Life settled down. In the calm of the Cloister, time passed smoothly, painlessly.

One day a boy came knocking timorously, asking for Rusel. He was aged about sixteen.

Rusel thought he recognised him. He had spent a long time on his own, and his social skills were rusty, but he tried to focus and greet the boy warmly. ‘Tomi! It’s so long since I saw you.’

The boy’s eyes were round. ‘My name is Poro, sir.’

Rusel frowned. ‘But that day I came to visit – you made us all a meal, me and Diluc and Tila, while little Rus played…’ But that was long ago, he told himself, he wasn’t sure how long, and he fell silent.

The boy seemed to have been prepared for this. ‘My name is Poro,’ he said firmly. ‘Tomi was—’

‘Your father.’

‘My grandfather.’

So this was Diluc’s great-grandson. Lethe, how long have I spent inside this box?

The boy was looking around the Cloister. His eyes were unblinking, his mouth pulled back in a kind of nervous grin. None of the Elders was hot on empathy, especially with transients, but suddenly Rusel felt as if he saw this place through this child’s eyes.

The Cloister was like a library, perhaps. Or a hospital room. The Elders sat in their chairs or walked slowly through the silence of the room, their every step calculated to reduce the risk of harm to their fragile, precious bodies. It had been this way since long before Poro had been born, these musty creatures pursuing their cold interests. And I, who once loved Lora when she wasn’t much older than this child, am part of this dusty stillness.

‘What do you want, Poro?’

‘Diluc is ill. He is asking for you.’

‘Diluc…?’

‘Your brother.’

It turned out that Diluc was more than ill; he was dying.

So Rusel went with the boy, stepping outside the confines of the Cloister for the first time in years.

He wasn’t at home out here any more. The original crew had died off steadily, following a demographic curve not terribly different to that they would have endured had they remained on Port Sol. Rusel had grown used to seeing faces he had known since childhood crumple with age and disappear before him. Still, it had been a shock when that first generation reached old age – and, since many of them had been around the same age at launch, their deaths came in a flood.

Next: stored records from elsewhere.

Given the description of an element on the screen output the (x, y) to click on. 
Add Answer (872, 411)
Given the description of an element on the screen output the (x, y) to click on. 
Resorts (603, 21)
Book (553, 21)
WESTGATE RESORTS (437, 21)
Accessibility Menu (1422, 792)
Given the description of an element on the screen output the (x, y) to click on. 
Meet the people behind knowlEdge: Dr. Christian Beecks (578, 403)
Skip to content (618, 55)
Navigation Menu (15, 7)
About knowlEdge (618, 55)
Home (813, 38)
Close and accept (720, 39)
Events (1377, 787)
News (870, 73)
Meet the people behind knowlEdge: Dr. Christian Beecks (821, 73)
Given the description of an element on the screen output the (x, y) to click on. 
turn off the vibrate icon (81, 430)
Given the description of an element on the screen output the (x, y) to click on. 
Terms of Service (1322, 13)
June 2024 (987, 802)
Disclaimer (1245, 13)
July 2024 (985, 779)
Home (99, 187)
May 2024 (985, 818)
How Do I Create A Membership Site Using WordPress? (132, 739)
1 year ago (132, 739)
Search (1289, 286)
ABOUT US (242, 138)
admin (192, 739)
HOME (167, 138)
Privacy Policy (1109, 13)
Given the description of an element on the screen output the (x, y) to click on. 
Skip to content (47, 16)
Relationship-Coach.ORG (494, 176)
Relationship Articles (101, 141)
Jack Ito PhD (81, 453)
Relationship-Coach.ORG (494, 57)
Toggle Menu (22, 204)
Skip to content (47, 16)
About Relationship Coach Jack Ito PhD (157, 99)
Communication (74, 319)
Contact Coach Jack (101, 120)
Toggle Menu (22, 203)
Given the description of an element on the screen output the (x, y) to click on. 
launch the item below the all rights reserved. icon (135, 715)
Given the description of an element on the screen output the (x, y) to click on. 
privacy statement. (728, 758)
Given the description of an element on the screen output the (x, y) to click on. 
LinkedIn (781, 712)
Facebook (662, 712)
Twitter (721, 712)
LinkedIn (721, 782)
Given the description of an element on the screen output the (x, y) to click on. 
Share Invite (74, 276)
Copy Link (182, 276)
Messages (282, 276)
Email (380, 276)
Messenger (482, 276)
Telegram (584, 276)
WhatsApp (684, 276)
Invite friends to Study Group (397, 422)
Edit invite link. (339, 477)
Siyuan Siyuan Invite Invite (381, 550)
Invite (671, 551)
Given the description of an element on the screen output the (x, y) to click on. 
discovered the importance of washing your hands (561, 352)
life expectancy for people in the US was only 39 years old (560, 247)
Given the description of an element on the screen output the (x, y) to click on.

He knew none of the faces of the younger transients. Everything about the new generations was different: the way they rebuilt the Ship’s internal architecture, their manner with each other, the way they wore their hair – even their language, which was full of a guttural slang. The transients knew him, though, even the youngest. They stared at him with curiosity, or irreverence – or, worst of all, awe.